GIVEN INSTRUCTION A
Write out the passage of the inverse functions text from "Corollary 4.1.1." to "of powerful corollaries.".

TEXT BLOCK
Corollary 4.1.1.
If \(f\) is invertible (i.e. 1-1) and differentiable on an interval, then
\begin{equation*}
(f^{-1})'(x)=\frac{1}{f'(f^{-1}(x))}
\end{equation*}
Section 4.1 Inverse Functions
The chain rule Theorem 3.4.1 from Section 3.4 yields an assortment of powerful corollaries.
We don’t dwell much on proof in this text but, can you see the proof here? When we use the name "corollary" for a mathematical statement, we are stating that the proof follows quickly from previous theorems. Consequently, corollaries provide a gentle introduction to the idea of proof writing. So, it seems appropriate at this stage to be, at least occasionally, discussing such proofs. In this case, the corollary above follows quickly from the chain rule. Why? Notice that by the definition of inverse functions, we have that \(f(f^{-1}(x))=x\text{.}\) Now, use the chain rule to help with differentiating both sides of this equation and see what you get.
It’s important to note here that, like the basic properties of differentiation from previous sections, this is once again saying that if you know the derivative of one function (\(f\) in this case), then you get for free the derivative of another function (\(f^{-1}\) in this case). Let’s try it out.
\begin{equation*}
\begin{array}{llll}
(sin^{-1}(x))' \amp = \amp \frac{1}{sin'(sin^{-1}(x))} \amp (\text{corollary above}) \\
\amp = \amp \frac{1}{cos(sin^{-1}(x))} \amp (\text{know derivative of sin}) \\
\amp = \amp \frac{1}{\sqrt{1-x^2}} \amp (\text{trig fact}) \\
\end{array}
\end{equation*}
If you are not remembering / missing some trig stuff, the last equality above may throw you a bit. Bear in mind, that that is a trig fact and not calculus per se. Still, if you don’t recall that composing a trig function with an inverse trig function leads to an algebraic expression (e.g. \(cos(sin^{-1}(x))=\sqrt{1-x^2}\)), then this might be a good time to at least review / look at \(sin\) composed with \(cos^{-1}\) and \(cos\) composed with \(sin^{-1}\)

GIVEN INSTRUCTION B
Please show every line of the listing that contains the word "icon".

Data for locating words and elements
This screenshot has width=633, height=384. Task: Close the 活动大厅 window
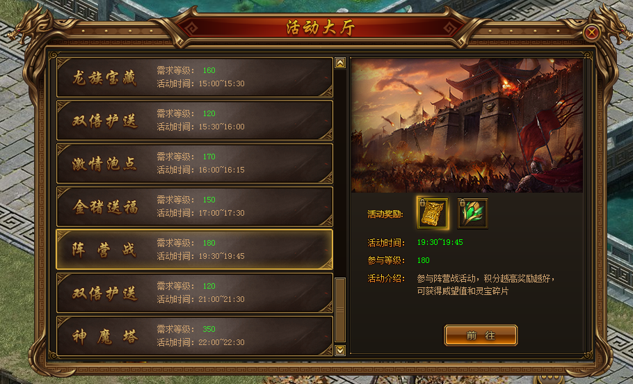pos(592,33)
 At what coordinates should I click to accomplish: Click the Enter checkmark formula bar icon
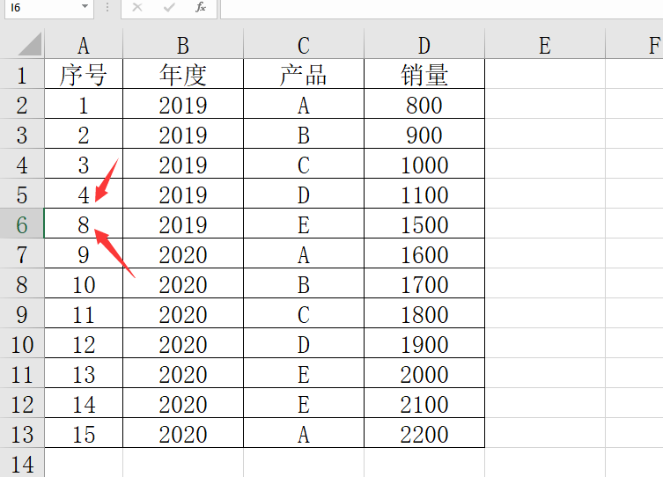tap(169, 7)
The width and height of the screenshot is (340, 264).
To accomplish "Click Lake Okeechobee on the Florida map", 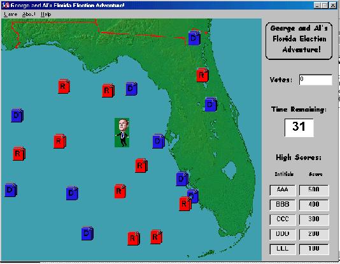I will click(230, 170).
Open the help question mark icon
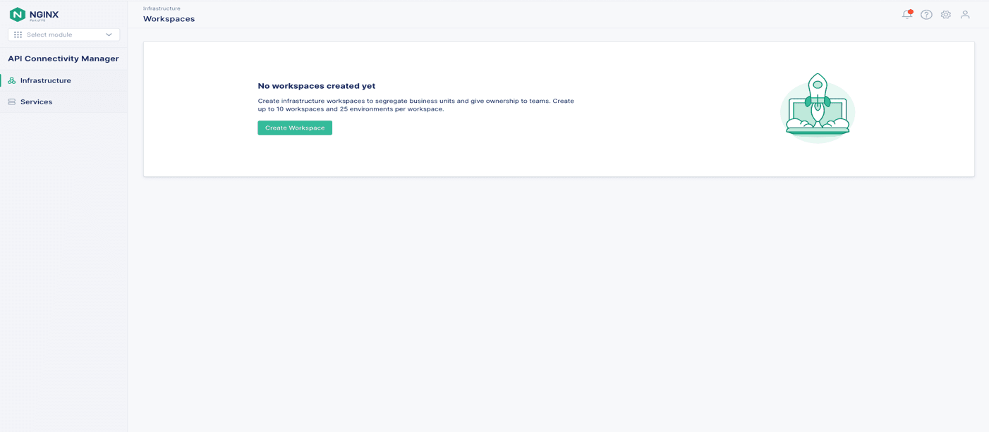This screenshot has height=432, width=989. click(926, 15)
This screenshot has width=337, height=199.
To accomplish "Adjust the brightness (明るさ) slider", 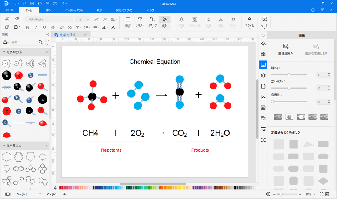I will click(x=289, y=74).
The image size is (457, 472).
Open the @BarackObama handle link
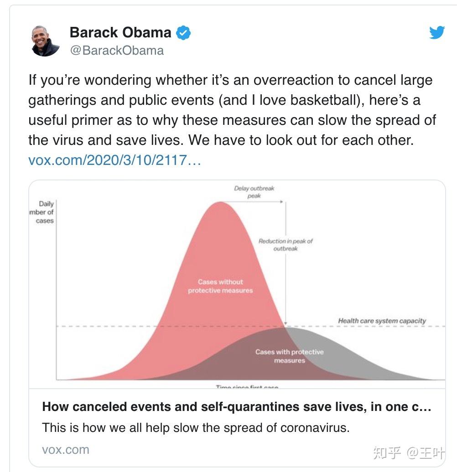coord(117,50)
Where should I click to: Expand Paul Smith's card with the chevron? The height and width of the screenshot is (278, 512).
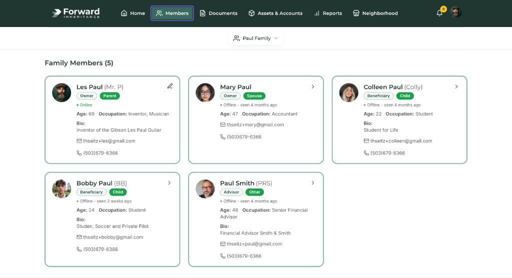(313, 183)
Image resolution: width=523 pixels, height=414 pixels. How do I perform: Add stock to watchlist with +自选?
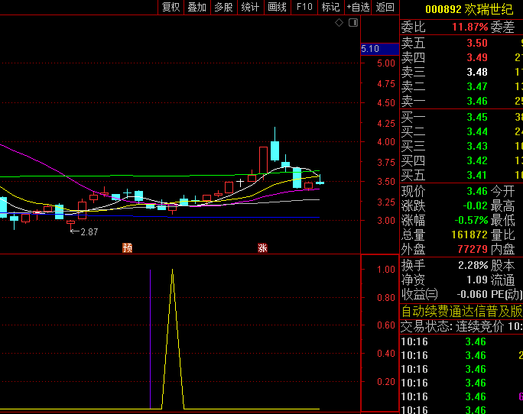[358, 7]
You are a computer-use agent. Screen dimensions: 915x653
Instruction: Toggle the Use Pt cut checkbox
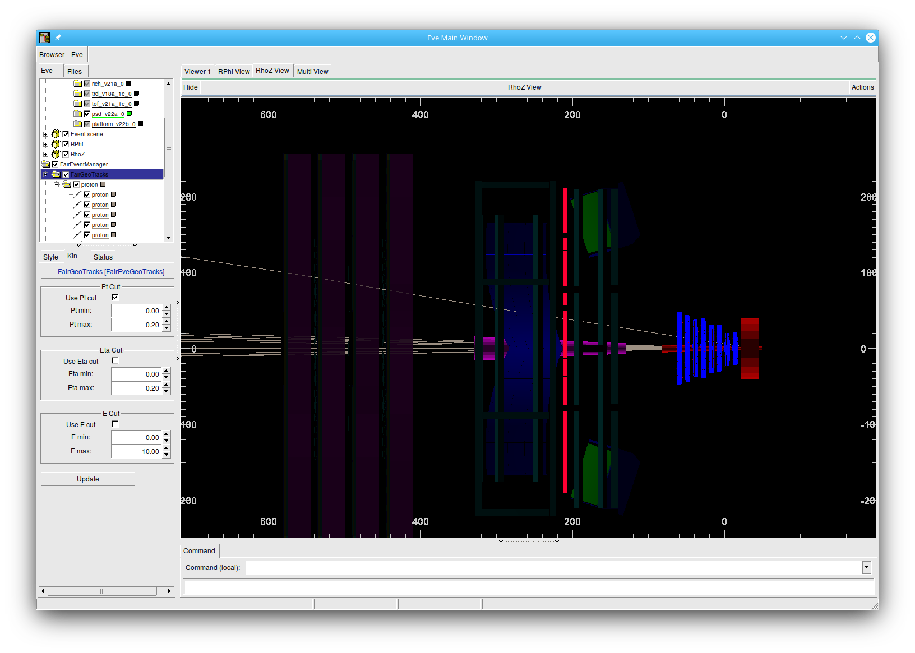tap(115, 298)
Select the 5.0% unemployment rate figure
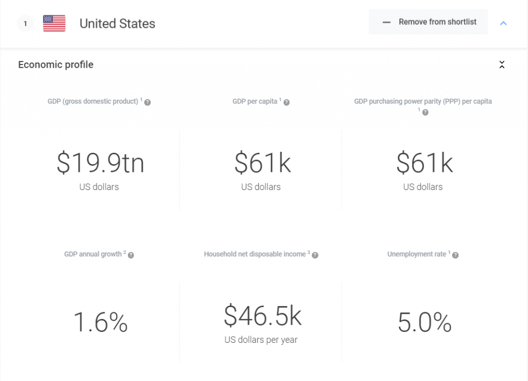The image size is (528, 381). tap(424, 323)
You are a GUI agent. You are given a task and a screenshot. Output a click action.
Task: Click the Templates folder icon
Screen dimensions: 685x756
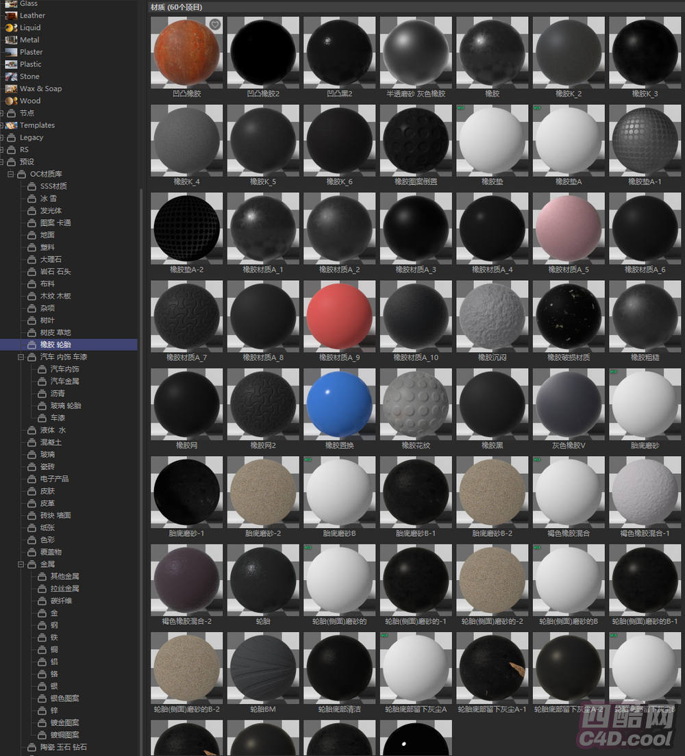tap(11, 125)
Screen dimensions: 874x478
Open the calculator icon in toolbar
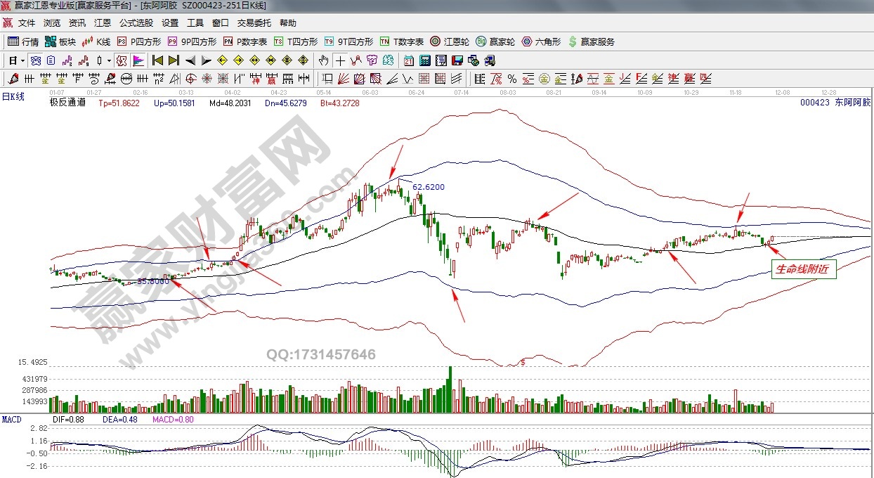pyautogui.click(x=426, y=60)
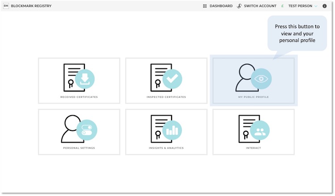Open the My Public Profile tile
This screenshot has width=335, height=196.
pyautogui.click(x=253, y=81)
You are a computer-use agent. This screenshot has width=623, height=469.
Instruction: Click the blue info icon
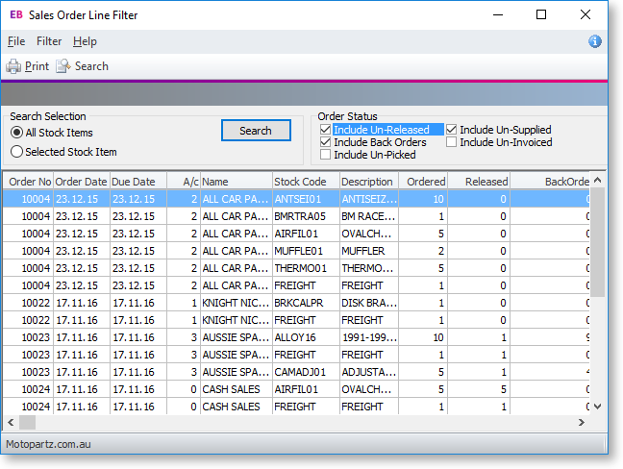click(594, 41)
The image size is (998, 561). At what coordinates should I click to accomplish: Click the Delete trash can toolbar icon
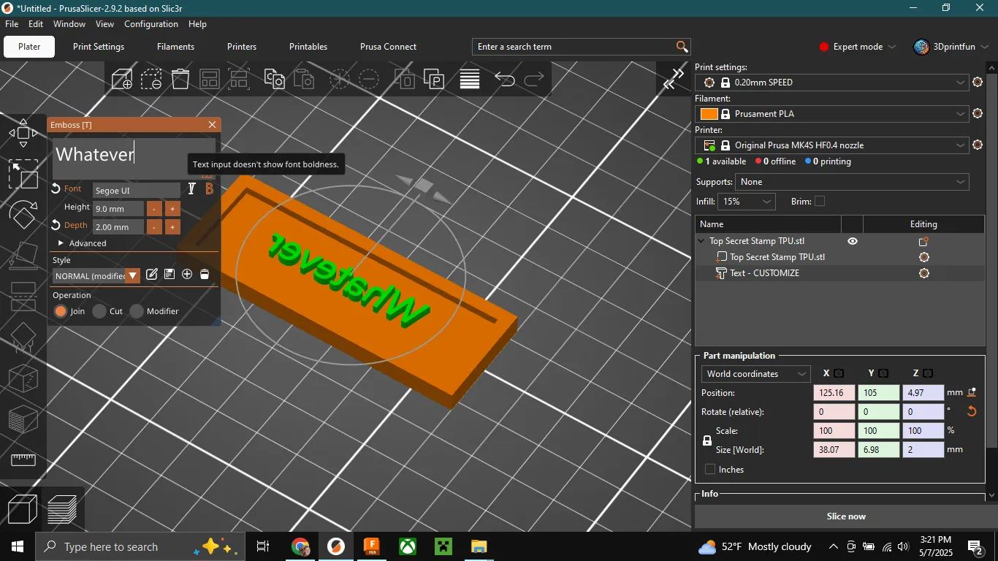[180, 79]
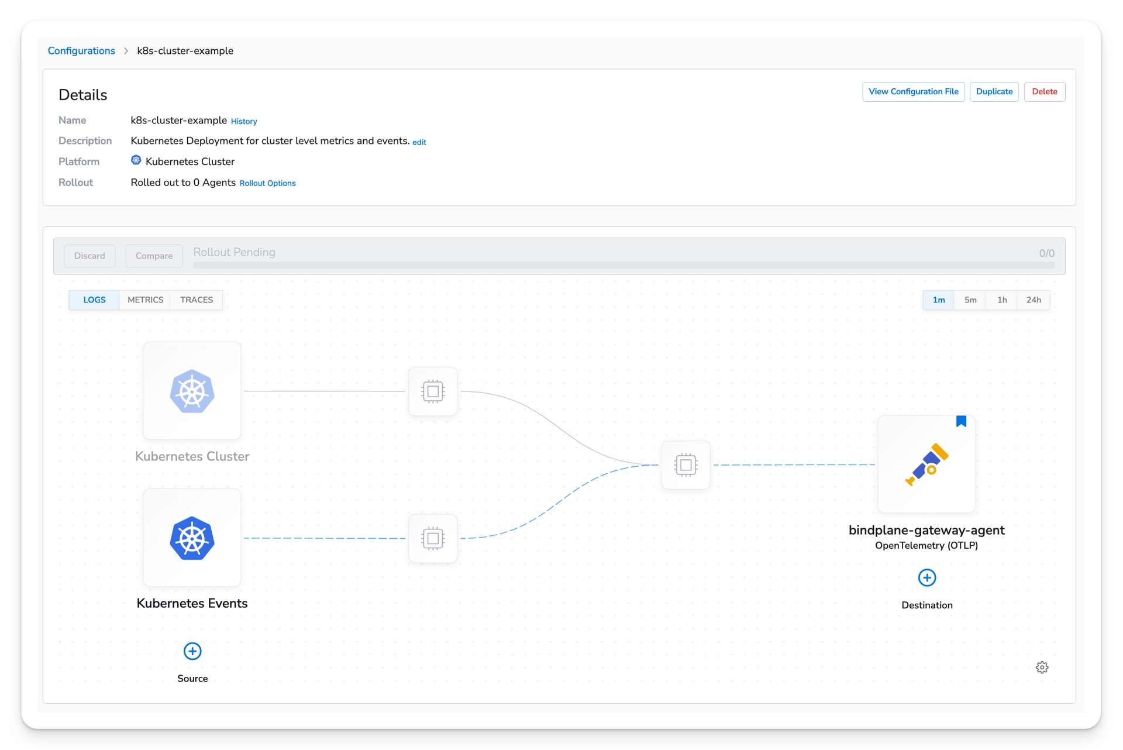Open the TRACES tab
Screen dimensions: 1123x750
tap(196, 300)
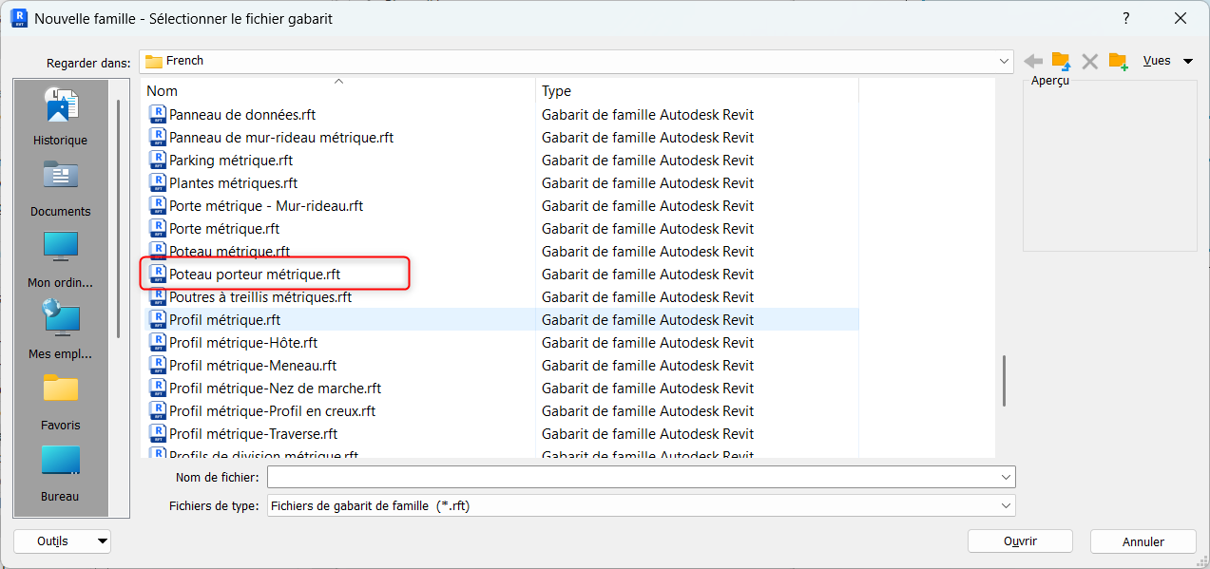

FINAL ANSWER A
Corollary 4.1.1.
If \(f\) is invertible (i.e. 1-1) and differentiable on an interval, then
\begin{equation*}
(f^{-1})'(x)=\frac{1}{f'(f^{-1}(x))}
\end{equation*}
Section 4.1 Inverse Functions
The chain rule Theorem 3.4.1 from Section 3.4 yields an assortment of powerful corollaries.

FINAL ANSWER B
 At what coordinates should I click to accomplish: Click the Enter checkmark formula bar icon
Open the help question mark icon
Task: Click the Templates folder icon
Open the calculator icon in toolbar
Instruction: Click the blue info icon
The image size is (998, 561). At what coordinates should I click to accomplish: Click the Delete trash can toolbar icon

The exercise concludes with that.